WRITTEN PROBLEM: Using the passage on debt swaps, answer yes or no for each statement and quote the deciding words. (a) In the UNICEF project in the Sudan, the Sudanese Government paid local currency for water, health and education projects. (b) In most debt-for-development swaps, the banks give the debt away free of charge. (c) The Philippines under Ferdinand Marcos is offered as an example of debts that might be seen as illegitimate.
═══ SOURCE EXTRACT ═══
Debt-for-development swaps have also taken place; they use the same principle to increase the money available for development aid. An example is a UNICEF project in the Sudan funded by debt donated by the British Midlands Bank. In return for the bank cancelling this debt, the Sudanese Government paid local currency for water, health and education projects. A number of other debt-for-development swaps have also taken place, although the government agencies or non-government organisations involved usually have to buy the debt from the banks. These swaps are becoming an accepted part of aid programs around the world.

A major argument against debt swaps of any kind is that they legitimise the repayment of foreign debts which many believe were illegal or immoral in the first place. This is a particularly compelling argument where the debt was incurred by a dictator&emdash;in which case, it is argued, the people of the country did not agree to it and should not be bound by it. In other cases, the lending banks did not investigate the soundness of the projects they were lending money for. An example of what might be construed as illegitimate debts are the huge debts incurred by the Philippines while Ferdinand Marcos was president, which were improperly used. Some go further, and argue that all debts owed by low-income countries are immoral&emdash;because they are condemning millions of people to ever-increasing poverty and because the original sum was paid back long ago.
═══ EXTRACTED MATERIAL ═══
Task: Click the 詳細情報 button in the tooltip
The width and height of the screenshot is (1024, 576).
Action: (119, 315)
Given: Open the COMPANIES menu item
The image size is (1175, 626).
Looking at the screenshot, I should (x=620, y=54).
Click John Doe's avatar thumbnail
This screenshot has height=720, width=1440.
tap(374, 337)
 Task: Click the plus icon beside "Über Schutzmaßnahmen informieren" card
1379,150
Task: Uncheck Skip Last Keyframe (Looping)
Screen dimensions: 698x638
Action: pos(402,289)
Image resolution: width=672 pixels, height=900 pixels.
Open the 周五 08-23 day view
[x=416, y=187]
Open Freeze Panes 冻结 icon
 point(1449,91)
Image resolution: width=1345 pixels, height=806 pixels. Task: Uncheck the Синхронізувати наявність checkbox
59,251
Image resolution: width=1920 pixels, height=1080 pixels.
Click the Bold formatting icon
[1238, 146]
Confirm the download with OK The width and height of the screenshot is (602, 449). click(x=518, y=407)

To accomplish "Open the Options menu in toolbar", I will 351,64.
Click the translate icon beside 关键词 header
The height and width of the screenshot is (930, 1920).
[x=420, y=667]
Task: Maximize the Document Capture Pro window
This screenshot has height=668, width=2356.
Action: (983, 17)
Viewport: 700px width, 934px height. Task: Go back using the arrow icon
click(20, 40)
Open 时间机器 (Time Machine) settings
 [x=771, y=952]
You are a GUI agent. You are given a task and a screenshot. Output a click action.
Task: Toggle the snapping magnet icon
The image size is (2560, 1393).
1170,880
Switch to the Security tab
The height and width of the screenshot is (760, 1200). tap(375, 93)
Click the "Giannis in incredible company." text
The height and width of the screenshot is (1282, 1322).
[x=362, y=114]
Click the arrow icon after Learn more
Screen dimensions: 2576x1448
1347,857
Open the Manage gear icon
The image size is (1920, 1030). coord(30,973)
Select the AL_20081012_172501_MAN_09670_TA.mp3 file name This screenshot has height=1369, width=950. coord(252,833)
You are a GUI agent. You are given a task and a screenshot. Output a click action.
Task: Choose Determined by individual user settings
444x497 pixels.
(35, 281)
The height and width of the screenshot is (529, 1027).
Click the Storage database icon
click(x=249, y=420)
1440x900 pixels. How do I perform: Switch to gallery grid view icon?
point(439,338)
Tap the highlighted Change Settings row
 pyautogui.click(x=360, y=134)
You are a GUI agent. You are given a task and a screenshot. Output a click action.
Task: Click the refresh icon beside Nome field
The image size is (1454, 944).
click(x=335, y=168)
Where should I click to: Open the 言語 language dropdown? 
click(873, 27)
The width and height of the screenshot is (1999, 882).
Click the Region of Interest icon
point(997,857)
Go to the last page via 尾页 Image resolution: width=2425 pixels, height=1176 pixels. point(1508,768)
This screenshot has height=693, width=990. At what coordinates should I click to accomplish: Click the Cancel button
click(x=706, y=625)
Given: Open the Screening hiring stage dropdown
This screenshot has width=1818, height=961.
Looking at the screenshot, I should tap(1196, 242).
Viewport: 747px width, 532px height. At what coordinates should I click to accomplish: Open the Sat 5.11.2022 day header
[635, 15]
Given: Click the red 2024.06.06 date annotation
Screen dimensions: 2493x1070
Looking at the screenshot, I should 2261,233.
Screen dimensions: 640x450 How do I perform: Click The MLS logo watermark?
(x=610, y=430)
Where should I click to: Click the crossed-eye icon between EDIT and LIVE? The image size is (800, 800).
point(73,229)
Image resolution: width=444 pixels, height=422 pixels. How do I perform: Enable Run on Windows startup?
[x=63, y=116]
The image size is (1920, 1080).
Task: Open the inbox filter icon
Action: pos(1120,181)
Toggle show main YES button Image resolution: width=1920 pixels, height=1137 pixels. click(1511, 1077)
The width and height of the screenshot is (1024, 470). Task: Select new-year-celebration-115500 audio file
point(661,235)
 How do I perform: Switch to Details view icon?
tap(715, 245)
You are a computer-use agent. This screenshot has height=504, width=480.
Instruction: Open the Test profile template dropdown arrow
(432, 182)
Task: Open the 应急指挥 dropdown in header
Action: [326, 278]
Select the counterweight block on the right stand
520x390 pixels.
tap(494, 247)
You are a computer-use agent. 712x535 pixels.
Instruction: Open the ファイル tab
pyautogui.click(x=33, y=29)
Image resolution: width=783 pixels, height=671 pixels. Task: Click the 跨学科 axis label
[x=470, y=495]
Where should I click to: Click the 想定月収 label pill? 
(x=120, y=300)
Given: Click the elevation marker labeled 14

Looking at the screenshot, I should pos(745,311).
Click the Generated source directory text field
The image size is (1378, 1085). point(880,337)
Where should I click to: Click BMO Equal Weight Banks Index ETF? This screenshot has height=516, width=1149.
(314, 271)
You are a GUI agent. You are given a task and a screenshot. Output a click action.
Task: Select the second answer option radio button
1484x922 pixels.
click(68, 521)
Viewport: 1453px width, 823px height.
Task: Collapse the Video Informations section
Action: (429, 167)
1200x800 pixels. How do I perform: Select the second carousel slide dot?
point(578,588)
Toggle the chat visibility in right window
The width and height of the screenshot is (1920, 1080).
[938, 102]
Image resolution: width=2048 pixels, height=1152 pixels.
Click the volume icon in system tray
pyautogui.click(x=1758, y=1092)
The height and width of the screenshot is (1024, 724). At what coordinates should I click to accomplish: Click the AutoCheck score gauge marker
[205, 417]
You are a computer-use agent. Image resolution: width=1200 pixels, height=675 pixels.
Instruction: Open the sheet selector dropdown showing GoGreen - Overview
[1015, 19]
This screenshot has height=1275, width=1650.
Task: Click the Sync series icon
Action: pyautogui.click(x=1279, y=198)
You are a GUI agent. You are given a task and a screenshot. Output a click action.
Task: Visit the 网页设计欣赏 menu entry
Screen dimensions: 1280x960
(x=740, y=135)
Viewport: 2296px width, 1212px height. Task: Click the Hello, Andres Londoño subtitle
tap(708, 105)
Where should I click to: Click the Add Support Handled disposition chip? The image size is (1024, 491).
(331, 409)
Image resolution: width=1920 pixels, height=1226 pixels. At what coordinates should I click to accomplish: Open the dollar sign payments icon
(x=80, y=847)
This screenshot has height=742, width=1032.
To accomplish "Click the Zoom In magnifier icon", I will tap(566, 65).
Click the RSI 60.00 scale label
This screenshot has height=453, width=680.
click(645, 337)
═══
SOLUTION FOR THIS PROBLEM:
(a) Yes: "the Sudanese Government paid local currency for water, health and education projects."
(b) No: "the government agencies or non-government organisations involved usually have to buy the debt from the banks."
(c) Yes: "An example of what might be construed as illegitimate debts are the huge debts incurred by the Philippines while Ferdinand Marcos was president"